Transhumanists often use the term ‘bio-conservative’ to criticise their opponents.
The philosopher commented: “Even though it is now possible in principle to replace today’s genetic crackshoot with designer babies there is tremendous status quo bias and most people will intend to continue having babies naturally.
“And if one talks about genome editing so that people can have naturally high hedonic set points, high pain thresholds, so babies have a naturally high quality of life this conjures up images sadly of coercive eugenics and after the 20th century most people are understandably extremely cautious.
“All babies born today are unique genetic experiments and if one does think it’s ethnically justifiable to bring new sentient life into the world I think one has an obligation to load the genetic dice; and already one can see particular genes that predispose towards being temperamentally optimistic, cheerful, low sensitivity to pain.
“This could radically improve the quality of life of our children and grandchildren.”
Whilst transhumanists vary widely on the timescale, nearly all believe humanity is on the verge of an unprecedented technological revolution.
Mr Pearce argued the future of world politics will depend to a large extent on whether the technologies transhumanists advocate are dominated by liberal-democratic states or their authoritarian rivals, such as China.
He stated: “It’s going to make a big difference whether it is China driving transhumanist technologies or the United States.
“The Chinese haven’t got the same historical memories as we’ve got in the west of eugenics
and it may well be that they decide ask ‘what is wrong with creating smarter babies?’
“My worry would be more that instead of focusing on the wellbeing of individuals it would be some
kind of collective attempt to increase intelligence.

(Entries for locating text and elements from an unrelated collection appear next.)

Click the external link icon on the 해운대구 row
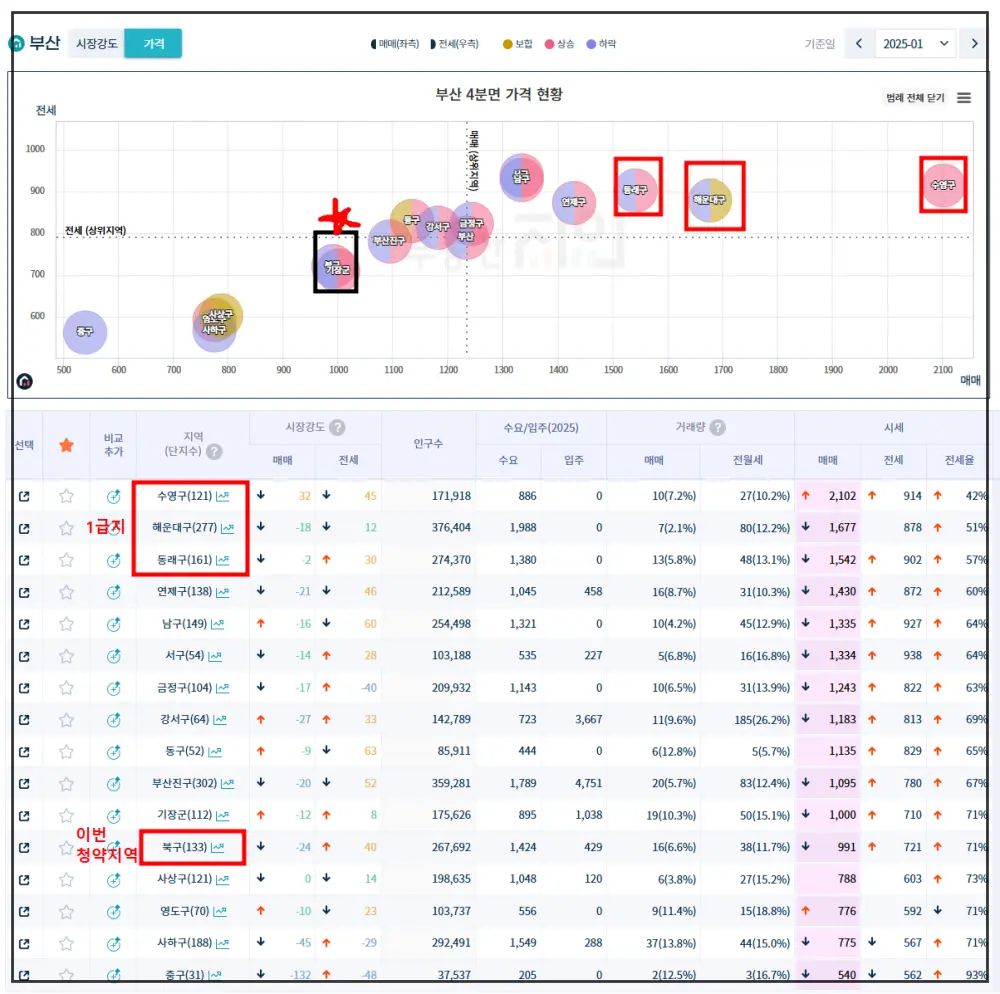This screenshot has height=994, width=1000. pyautogui.click(x=24, y=528)
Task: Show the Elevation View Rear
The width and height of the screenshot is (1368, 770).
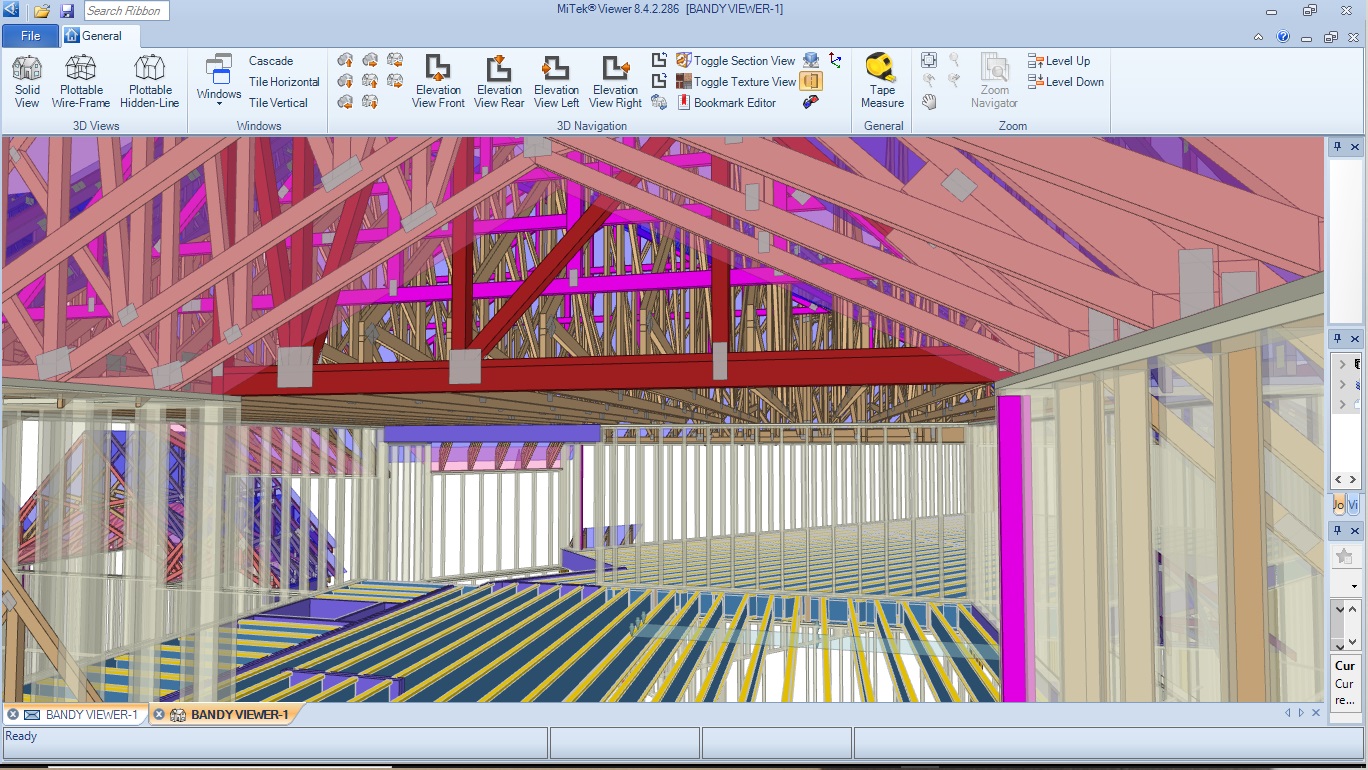Action: (499, 81)
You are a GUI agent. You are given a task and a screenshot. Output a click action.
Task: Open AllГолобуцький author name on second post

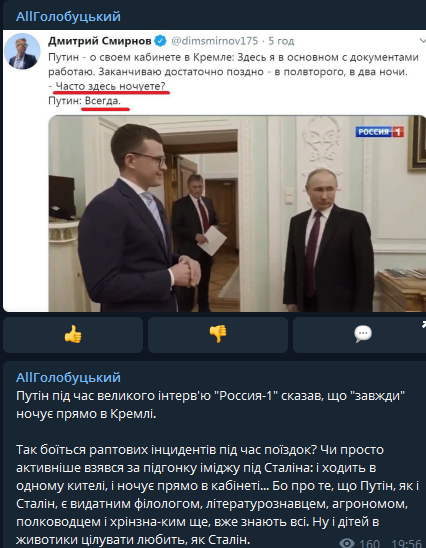coord(68,378)
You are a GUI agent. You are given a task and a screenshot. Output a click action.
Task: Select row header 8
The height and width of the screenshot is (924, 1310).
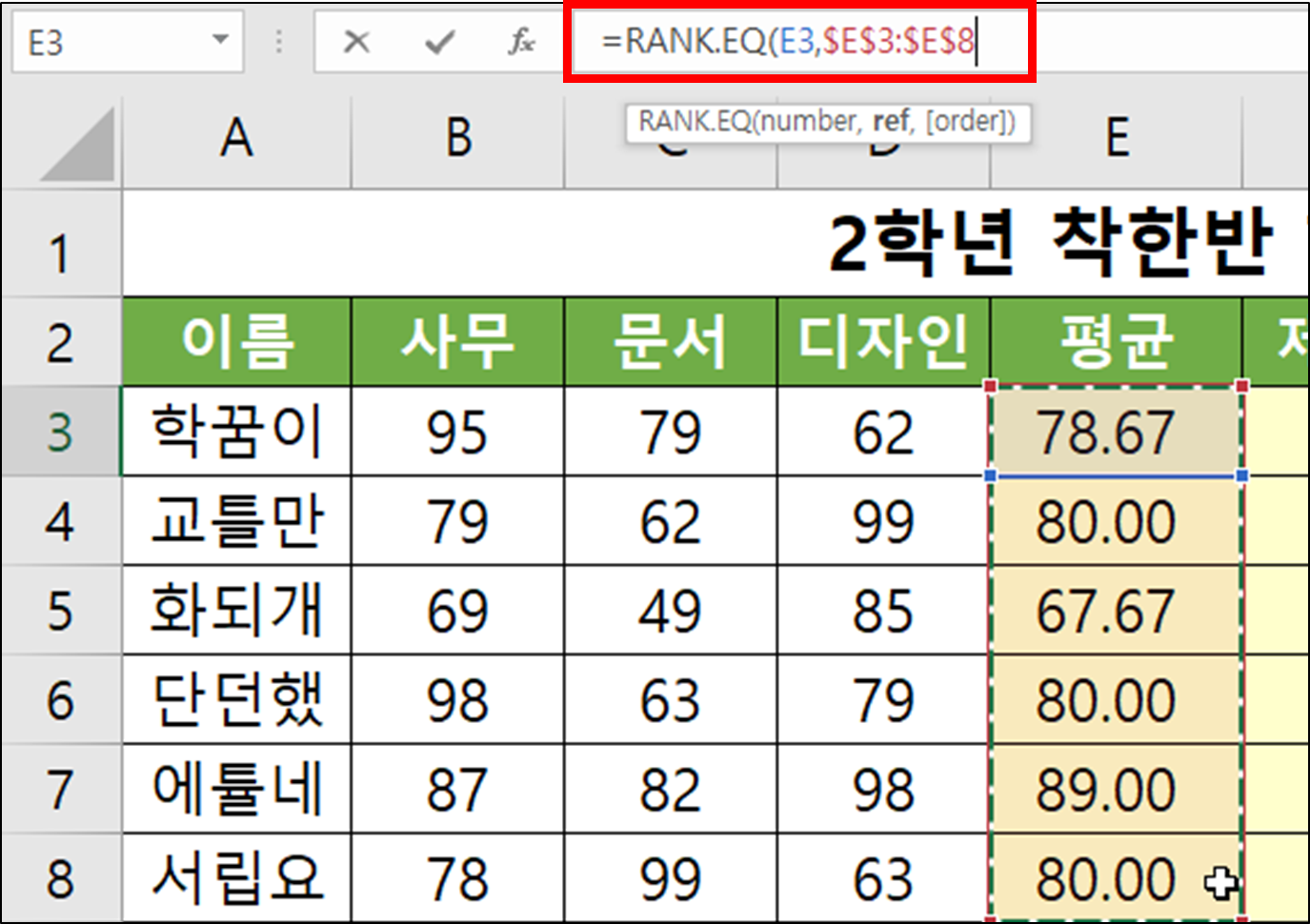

“I’ve no objection per say to creating babies that are extremely intelligent, I think the risk however is that one will have an extremely narrowly defined conception of intelligence.”

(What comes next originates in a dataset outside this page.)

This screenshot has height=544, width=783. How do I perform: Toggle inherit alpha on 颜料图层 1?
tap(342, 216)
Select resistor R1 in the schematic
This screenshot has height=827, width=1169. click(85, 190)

Many transhumanists argue alterations to human biology could be justified as evolution produced us to live in very different societies to the ones we currently inhabit, where tribal and violent impulses were essential to survival.
Presidential campaign poster for Zoltan Istvan
Mr Pearce shares concerns about human’s biological makeup and the impact it could have on our species.
He commented: “Evolution designed us so, for example, male human primates form coalitions with each other and wage war against other coalitions of human primates and we can see this even today.
“Whether we will have time to reengineer ourselves so we are essentially no longer killer apes I don’t know.
“As more and more countries acquire WMDs I sadly think this century we are quite likely to see catastrophic nuclear war.
“I feel we are sleepwalking our way towards the abyss.
“There are horrendous risks to having nuclear armed states at the mercy of unstable human male primates.”